Rehabilitation of Neurological Conditions
The rehabilitation of neurological conditions focuses on helping the patient to regain function. During the initial phases of rest, a rehab therapist can help both the owner and the patient negotiate the challenge of confinement with advice on the following areas:
• Advice on incorporating the patient into activities of the household safely
• Massage and gentle traction techniques that may be performed with the patient daily to reduce pain and encourage healing
• Gait retraining that can be performed daily to help maintain the muscle and sensory stimulation from the affected areas without stressing the spine
• Fitment of supportive devices such as harnesses, back braces, carts, etc., depending on the needs of the client and the patient.
As the patient begins to heal and regain function, the rehab therapist will continue to aid in optimizing function in a variety of ways. A Rehab therapist plays an essential supportive role as they help to overcome the individual challenges faced by the owner and the patient throughout the stages of progression and healing.
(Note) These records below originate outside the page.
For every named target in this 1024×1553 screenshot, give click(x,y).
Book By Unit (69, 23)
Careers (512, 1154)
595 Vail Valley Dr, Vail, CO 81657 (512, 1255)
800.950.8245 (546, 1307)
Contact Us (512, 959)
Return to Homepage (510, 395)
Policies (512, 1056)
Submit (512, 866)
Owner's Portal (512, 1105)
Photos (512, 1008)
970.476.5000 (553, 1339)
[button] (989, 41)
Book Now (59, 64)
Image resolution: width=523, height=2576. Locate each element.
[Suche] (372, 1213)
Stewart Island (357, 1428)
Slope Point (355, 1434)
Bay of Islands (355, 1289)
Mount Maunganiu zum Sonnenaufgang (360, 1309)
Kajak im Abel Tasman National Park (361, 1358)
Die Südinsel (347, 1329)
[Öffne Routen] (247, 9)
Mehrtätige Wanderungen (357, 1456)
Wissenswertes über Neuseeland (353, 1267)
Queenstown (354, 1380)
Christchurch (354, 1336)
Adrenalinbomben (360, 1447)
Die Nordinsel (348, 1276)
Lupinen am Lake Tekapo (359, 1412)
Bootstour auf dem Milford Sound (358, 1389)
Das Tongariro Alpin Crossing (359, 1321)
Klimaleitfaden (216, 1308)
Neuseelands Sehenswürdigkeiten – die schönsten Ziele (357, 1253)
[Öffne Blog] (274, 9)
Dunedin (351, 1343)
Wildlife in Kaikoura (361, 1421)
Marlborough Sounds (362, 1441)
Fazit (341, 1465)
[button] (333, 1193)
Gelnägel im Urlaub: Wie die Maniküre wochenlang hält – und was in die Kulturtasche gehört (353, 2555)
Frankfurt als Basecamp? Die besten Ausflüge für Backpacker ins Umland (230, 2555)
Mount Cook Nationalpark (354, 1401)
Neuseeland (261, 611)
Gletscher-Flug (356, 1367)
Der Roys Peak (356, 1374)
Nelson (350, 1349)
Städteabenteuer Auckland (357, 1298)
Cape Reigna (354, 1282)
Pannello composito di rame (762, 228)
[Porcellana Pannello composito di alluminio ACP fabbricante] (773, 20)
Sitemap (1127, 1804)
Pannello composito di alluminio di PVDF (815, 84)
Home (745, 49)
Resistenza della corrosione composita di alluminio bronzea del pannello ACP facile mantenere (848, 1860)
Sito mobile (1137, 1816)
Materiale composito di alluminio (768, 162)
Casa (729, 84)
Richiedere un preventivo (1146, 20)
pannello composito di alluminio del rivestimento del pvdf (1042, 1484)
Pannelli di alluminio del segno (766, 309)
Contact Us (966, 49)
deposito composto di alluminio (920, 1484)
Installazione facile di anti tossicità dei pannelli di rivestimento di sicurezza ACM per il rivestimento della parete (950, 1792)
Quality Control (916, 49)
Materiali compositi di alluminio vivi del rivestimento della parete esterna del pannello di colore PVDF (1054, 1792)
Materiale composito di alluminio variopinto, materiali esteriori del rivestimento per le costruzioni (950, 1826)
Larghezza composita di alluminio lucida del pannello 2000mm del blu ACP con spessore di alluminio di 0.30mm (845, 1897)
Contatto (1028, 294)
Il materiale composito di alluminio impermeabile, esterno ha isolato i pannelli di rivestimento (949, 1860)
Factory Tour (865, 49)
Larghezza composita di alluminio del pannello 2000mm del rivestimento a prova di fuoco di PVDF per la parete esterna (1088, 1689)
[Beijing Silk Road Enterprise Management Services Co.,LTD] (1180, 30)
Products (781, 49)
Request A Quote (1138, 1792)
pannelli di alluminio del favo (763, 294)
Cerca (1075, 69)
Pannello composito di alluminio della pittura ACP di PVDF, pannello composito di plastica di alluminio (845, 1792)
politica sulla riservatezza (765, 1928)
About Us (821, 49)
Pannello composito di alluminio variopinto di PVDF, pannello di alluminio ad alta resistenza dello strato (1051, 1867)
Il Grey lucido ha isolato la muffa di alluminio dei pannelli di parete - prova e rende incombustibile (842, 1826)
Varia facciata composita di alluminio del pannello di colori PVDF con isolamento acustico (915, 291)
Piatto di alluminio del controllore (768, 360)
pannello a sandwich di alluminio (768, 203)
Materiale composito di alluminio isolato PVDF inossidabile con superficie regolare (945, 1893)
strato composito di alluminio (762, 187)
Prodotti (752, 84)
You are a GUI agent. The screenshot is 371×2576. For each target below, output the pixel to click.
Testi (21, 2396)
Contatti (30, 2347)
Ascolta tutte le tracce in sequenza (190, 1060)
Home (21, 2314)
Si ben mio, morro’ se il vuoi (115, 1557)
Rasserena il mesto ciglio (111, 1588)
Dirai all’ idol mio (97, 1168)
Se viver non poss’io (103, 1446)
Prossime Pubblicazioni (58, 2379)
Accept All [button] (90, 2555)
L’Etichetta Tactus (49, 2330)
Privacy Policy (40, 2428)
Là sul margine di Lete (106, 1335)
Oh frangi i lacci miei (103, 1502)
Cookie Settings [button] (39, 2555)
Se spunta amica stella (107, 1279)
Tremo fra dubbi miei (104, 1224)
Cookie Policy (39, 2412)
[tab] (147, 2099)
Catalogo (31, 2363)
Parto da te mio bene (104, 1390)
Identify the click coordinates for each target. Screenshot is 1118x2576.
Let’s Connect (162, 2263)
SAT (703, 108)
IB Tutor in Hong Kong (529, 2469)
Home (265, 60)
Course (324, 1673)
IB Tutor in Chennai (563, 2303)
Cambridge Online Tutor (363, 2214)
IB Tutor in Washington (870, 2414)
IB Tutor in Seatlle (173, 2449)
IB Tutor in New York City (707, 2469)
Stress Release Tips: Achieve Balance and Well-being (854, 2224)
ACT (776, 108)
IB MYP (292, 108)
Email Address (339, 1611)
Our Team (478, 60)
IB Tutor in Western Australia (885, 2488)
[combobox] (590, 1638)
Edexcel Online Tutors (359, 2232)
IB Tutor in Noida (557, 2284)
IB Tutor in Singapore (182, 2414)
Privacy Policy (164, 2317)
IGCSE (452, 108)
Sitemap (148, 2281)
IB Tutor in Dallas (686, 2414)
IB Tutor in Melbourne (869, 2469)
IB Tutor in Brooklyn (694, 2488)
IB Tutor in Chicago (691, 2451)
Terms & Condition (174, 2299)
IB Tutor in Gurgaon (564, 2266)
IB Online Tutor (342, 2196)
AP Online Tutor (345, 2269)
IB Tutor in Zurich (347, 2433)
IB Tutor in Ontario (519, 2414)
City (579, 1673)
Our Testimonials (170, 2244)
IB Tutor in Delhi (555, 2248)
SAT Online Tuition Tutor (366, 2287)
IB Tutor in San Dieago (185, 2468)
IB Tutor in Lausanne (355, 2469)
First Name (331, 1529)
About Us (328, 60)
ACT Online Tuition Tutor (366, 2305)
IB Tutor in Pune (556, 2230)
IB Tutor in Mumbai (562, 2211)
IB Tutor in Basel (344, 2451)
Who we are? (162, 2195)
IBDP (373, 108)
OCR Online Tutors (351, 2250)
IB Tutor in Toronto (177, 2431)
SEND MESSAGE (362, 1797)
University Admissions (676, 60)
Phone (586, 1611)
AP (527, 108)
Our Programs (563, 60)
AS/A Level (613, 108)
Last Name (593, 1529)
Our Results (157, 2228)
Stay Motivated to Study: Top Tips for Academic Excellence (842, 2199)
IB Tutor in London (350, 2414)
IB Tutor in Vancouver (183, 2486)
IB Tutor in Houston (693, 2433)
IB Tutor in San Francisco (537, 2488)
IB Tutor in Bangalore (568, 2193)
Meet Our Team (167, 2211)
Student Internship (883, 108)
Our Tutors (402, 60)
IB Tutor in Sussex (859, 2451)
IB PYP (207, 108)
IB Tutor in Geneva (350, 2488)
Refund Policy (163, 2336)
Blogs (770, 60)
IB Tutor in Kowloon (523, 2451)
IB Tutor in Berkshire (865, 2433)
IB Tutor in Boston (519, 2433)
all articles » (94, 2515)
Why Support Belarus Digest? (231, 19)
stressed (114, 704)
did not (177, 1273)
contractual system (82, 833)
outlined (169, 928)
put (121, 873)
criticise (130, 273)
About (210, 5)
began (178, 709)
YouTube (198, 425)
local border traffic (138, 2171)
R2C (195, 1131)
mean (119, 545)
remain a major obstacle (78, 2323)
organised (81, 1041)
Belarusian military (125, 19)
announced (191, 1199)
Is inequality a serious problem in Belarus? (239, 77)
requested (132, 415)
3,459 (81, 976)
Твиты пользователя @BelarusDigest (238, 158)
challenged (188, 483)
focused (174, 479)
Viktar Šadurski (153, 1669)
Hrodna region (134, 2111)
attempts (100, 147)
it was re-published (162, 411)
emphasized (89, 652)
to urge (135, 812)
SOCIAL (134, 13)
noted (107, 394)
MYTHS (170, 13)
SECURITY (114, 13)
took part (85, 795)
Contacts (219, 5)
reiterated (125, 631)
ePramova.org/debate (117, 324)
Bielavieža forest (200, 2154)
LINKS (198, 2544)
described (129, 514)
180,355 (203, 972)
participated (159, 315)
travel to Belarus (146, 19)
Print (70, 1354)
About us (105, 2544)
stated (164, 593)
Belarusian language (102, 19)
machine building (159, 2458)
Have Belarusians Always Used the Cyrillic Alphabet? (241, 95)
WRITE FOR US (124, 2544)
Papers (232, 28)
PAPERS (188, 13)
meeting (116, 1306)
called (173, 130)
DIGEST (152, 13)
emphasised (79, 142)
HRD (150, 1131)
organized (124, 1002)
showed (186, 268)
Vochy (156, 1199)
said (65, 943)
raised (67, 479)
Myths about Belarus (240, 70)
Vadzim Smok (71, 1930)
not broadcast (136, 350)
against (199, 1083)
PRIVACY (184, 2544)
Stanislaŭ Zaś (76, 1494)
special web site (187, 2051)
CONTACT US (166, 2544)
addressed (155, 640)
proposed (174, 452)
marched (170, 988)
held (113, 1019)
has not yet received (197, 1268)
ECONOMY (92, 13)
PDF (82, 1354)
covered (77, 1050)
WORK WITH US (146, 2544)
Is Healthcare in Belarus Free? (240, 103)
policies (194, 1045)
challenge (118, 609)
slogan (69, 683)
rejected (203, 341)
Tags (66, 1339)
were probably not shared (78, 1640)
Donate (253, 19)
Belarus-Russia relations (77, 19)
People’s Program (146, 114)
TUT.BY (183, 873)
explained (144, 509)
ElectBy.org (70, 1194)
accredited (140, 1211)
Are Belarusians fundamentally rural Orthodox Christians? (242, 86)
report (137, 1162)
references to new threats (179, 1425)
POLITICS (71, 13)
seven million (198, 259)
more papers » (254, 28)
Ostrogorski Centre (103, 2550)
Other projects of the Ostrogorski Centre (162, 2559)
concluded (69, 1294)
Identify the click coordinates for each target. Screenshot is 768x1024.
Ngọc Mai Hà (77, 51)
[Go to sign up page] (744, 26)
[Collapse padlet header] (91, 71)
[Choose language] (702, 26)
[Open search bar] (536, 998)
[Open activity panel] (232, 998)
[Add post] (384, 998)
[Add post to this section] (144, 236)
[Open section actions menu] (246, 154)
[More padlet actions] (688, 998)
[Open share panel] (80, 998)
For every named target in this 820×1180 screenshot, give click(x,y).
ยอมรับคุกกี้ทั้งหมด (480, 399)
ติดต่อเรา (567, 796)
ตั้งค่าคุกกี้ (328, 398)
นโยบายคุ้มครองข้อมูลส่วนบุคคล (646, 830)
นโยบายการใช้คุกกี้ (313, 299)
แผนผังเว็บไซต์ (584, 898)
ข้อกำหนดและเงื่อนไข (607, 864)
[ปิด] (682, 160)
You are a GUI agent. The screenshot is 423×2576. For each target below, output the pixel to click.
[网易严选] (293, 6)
The Use of a Back Brace for IVDD
The use of a back brace for dogs with IVDD may be indicated in a few different instances. A back brace is protective, helping to stabilize the spine and reduce movement through the back, making it ideal to use during the phases of rest when we want to prevent any further damage to the intervertebral discs.
As dogs with IVDD start to regain function, they can be very ataxic, with large and
uncontrolled movements of their limbs and back occurring throughout movement. Using a back brace during walking can help stabilise the body, preventing uncontrolled ataxic movement that can be damaging to the spine and the soft tissues of the back and limbs. When the dog practices walking in a straight and stable fashion, we also strengthen those neurological pathways, establishing them as the norm. In other words, the more the dog practises with correct posture, the more it will become second nature. Walking with incorrect posture will have the opposite effect, establishing damaging movements as the norm.
Chronic type 2 IVDD, especially, can benefit from the use of a back brace during periods of activity. The back brace is also something that can be used during strenuous exercise once the dog has recovered function, or in the event of a recurrence of IVDD in the future.